One If By Land, Two If By Sea
Sylvain Sylvain is a veteran of the protopunk band New York Dolls. Glen Matlock is from the Sex Pistols. These 2 performers played their old bands' chestnuts and their solo music in their own solo acoustic guitar sets. For the encore they played more Dolls, Pistols, solo and glam rock hits together. They played this tour in small clubs and cafes. It was billed as "Punk Goes Acoustic" and the tour was billed as the "Sex Doll" Tour 2014. Get the drift?
Planet Jet Boy
THIS IS NO JOKE, THIS IS A TRUE STORY, IRONY AND ALL! In California, near a home owned by Sir Paul McCartney where his Beatle buddy George Harrison was allowed to stay at so he could die in peace away from the media and ultra-Beatlemaniacs. After he died a memorial tree was planted in George's honor and a plague corremmerrating him was set underneath. This memorial tree was also a reminder that George loved to do landscape gardening as a hobby. There's going to be a new tree planting ceremony soon because the current tree, which was planted in 2001 is dead due to an attack by * drumroll, please! * - # cymbals clash! # - BEETLES! Ain't that a pity?! My Sweet Lord! ; )

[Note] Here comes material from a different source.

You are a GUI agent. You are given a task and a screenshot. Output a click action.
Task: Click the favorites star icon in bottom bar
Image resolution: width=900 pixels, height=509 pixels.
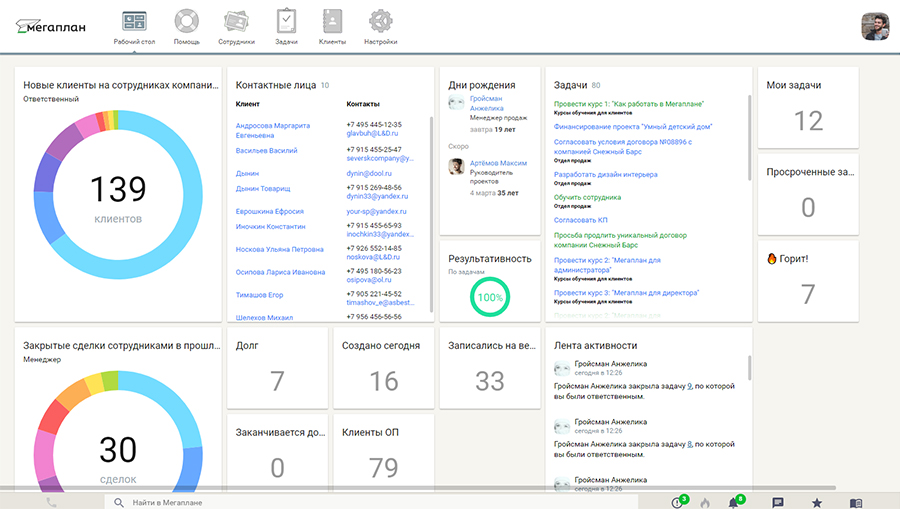817,502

Lung Cancer Sucks, So Cheer Down!
"The Safety Dance" was a huge global synth-dance hit, but the extended version was played more often on the radio. Soon afterward a touring Chippendales revue would do squat thrusts and other exercises with their pants off while a performer would karaoke or lip-sync to the song. They were "Men Without Pants". They would commence stripping down.
He's Got No Pants On!
This was a BIG hit in 1985, topping the charts in the USA, Canada and elsewhere. Later that year, the comical group E-GAD! did a parody of this classic: "Su-su-sushi-oh!".
Sushi Dinner for my Japanese Girlfriend + Me
In the early 70s Jeff Hyman was in the NYC glam/protopunk band SNIPER. He was the singer and his stage name was "Jeff Starship". Not "Jefferson Starship" but just using his real first name. He left the band in early 1974 and became "Joey Ramone" of the legendary first punk rock band, the RAMONES.
I Saw The Ramones Live 4X!
"Achtung Baby liner pictures," U2
One of the many pictures in the album booklet shows bassist Adam Clayton standing nude. His privates are covered up by an "X" or a shamrock (U2 is an Irish band). Get 2 copies of the classic "Achtung Baby" album and you may see the difference.
Achtung, He's Got No Clothes On!
This jumpy ska number starts off with someone saying, "I Am Powdered Milk Man!" in an electronically filtered voice in a lampoon of Ozzy Osbourne's intro in "Iron Man" by the heavy metal band Black Sabbath.
Paranoid War Piggy
In the video Mark Holmes shouts out "NO!" But when the song is performed live Mark always seems to shout out "SERGE GALLI" or "GUITAR!"
The title of that 1991 album is a reference to the Montrose (this band featured Sammy Hagar) song "Bad Motor Scooter". The "motor finger" is a reference to speedy guitar playing, like in punk rock. Look at the album title - you thought this might've been a veiled referral to the street phrase "BAD MF", didn't ya? Guess again ; )
"Too Much Paranoia," Devo
Seriously? They are unwittingly endorsing McDonalds! Have you heard the lyrics?
It's the band's 4th album, there were 4 members in the lineup, the first hit "Urgent" peaked at #4, and along with "Waiting For a Girl Like You", "Juke Box Hero" and "Break It Up" - count them, 4 Top 40 hits! - a fifth hit single from the 4 album, "Luanne" also charted in the lower reaches of the Hot 100.